La obra maestra de Forsythe
Nunca es tarde si el ballet es bueno. Al fin un Forsythe completo en España, y precisamente su obra maestra, concebida en el ecuador de su estilo (1988) y capaz revulsivo de esa danza finisecular que se mueve como un galeón a la deriva. En un magnífico escenario de más de 20 metros de embocadura y 30 de fondo, discurrió un fresco de lo mejor que se puede ver hoy en el mundo creativo de las artes escénicas.Impressing es ballet moderno de verdad, con toda su carga conceptual que le dota de peso estético y valores que no serán olvidados (aunque su creador se niegue a ello y varíe cosas cada vez). Tanto es así, que esta pieza ha generado ya imitaciones más o menos felices (Bigonzetti en Italia con su Túrnpike, Duato en España con Opus piat), lo que no es malo.
Ballet de Francfort
Impressing the czar. Coreografía: William Forsythe. Música: Ludwig van Beethoven, Thom Willems y Eva Crossman Hecht. Sevilla, teatro Central Hispano, día 25 de junio.
La interpretación de Impressing debe ser fragmentaria, como toda su obra hasta hoy, en articulación no modular, sin eje formal, donde la virtualidad se vuelve burla ácida a la simetría y el equilibrio alejandrino que ha perseguido y dominado al ballet desde Noverre.
Es un espectáculo total y atemporal del Renacimiento: un microcosmos elevado a metáfora explicatoria del universo del artista. Así, las referencias plásticas se justifican y mezclan con micro procesadores, chismes inalámbricos y alta tecnología futurista: los lienzos de muro pintados en estilo levemente Piero della Francesca; el suelo en taracea de mármoles; la ropa femenina, entre el bullón y la fascinación de Lanvin; el san Sebastián herido por su propias flechas doradas, ausente en su perfección angélica y perversamente tentador en medio de la fanfarria.

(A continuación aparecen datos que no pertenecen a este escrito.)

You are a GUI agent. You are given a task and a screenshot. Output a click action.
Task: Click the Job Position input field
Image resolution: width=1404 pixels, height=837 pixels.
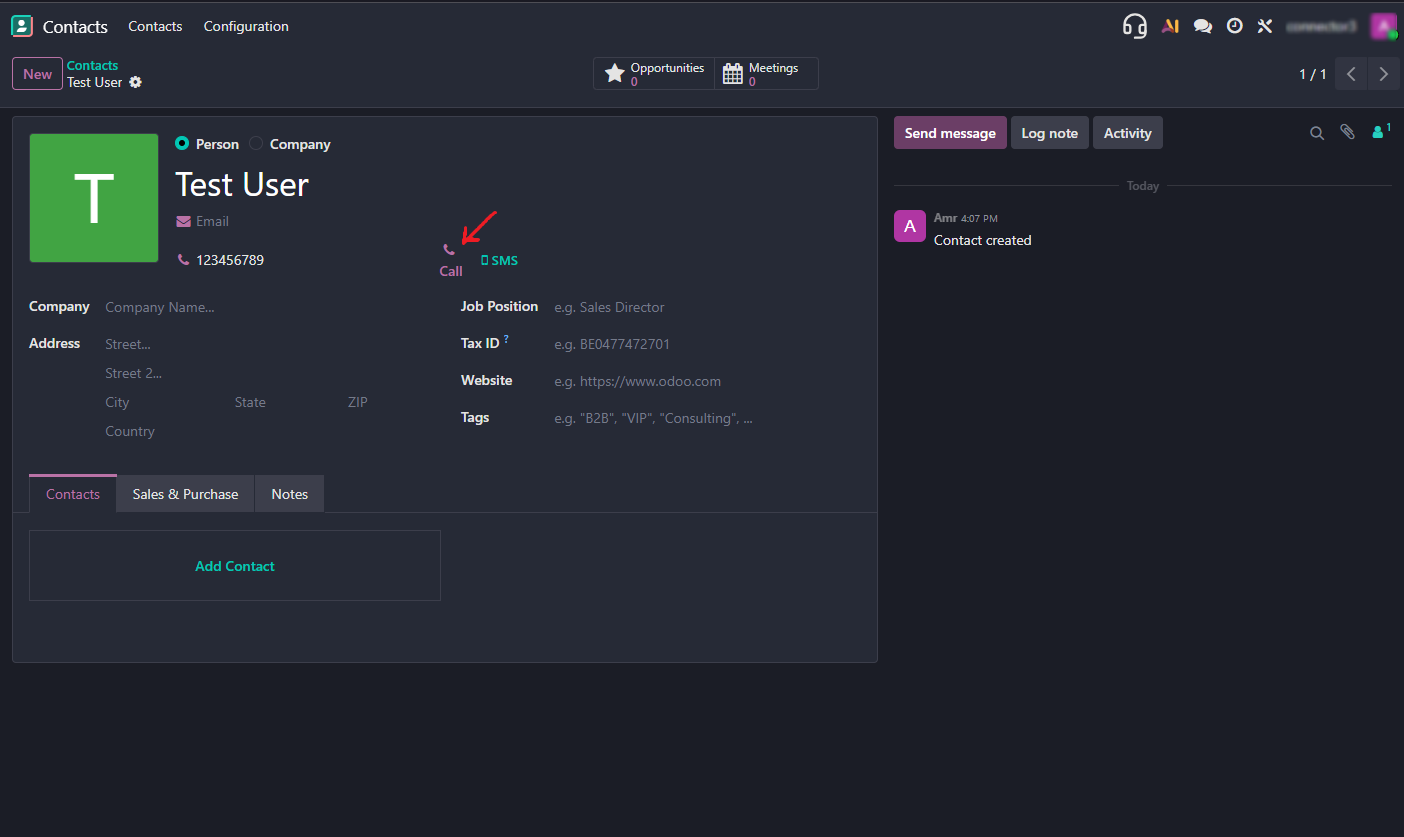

La multiplicidad de argumentos móviles de la primera escena es el anuncio sumario de lo que pasará después. De aquel exultante cúmulo se pasa al severo suprematismo del segundo cuadro, que se convierte en tesina sobre la atomización del código que ha heredado el ballet del siglo XX, en una línea de continuidad técnica (BlasisLepri-Cecchetti), y que el joven William encontró en la obsesión competitiva del virtuosismo neoyorquino de sus años juveniles.
A veces, a tal despliegue de pasos conocidos les falta la terminación correcta de las evoluciones. Ya se sabe que a Forsythe (Nueva York, 1949) esto no le interesa, y quizás ahí esté parte de su instinto provocador, como un niño travieso que mezcla deliberadamente los tebeos con los deberes.
El tercer cuadro es una subasta en la corte de los milagros donde están implicados El Bosco, Bob Wilson, Bertold Brecht y el poema de los locos de Efizabeth Bishop. El cuarto y quinto, unidos en un vertiginoso baile de graduadas donde Merlin las arrastra a todas sin flauta, pues con su flecha las vuelve locas: son 32 bayaderas graciosamente histéricas buscando caerse y sentir la catarsis ritual donde no falta un rap. En la compañía hay enanos y gigantes de varios colores, todos excelentes en lo técnico, pero seres que en ninguna otra agrupación convencional tendrían cabida por su talla. Hasta este extremo, lleva Forsythe su idilio ideológico con el deconstructivismo (en el que fue iniciado por el arquitecto polaco Daniel Libeskind). Su otra fuente ha sido el patriarca de la analítica en la danza, Rudolf von Laban, cuyos presupuestos a partir de los radios de expansión posibles del cuerpo humano en movimiento, junto a los de Libeskind a través de una genial utopía de violencia diagonal continua de los volúmenes, han contribuido a redondear un estilo Forsythe que existe sólo en la medida que puede ser destruido alevosamente en la escena siguiente.
Alta academia
Recientemente, el crítico británico Clement Crisp se quejaba de la superficial y recurrente interpretación que resulta de comparar a William Forsythe con George Balanchine. Efectivamente, nada que ver. El trabajo de Forsythe es académico, de alta academia actual (por mucho que le horrorice). Los grandes coreógrafos decimonónicos (Petipa, Ivanov, Gorski) hacían lo mismo: música de varios autores, y nucleando los hallazgos parciales en una obra larga que evolucionaba a medida que era representada. Si la trascendencia de Forsythe debe ser comparada con alguien del pasado, es con el mismísimo Marius Petipa. Si uno instituyó el ballet puro, el otro se ha encargado, un siglo después, de darle la vuelta a la tortilla, agregando el aderezo de la sociedad posindustrial que le ha tocado vivir.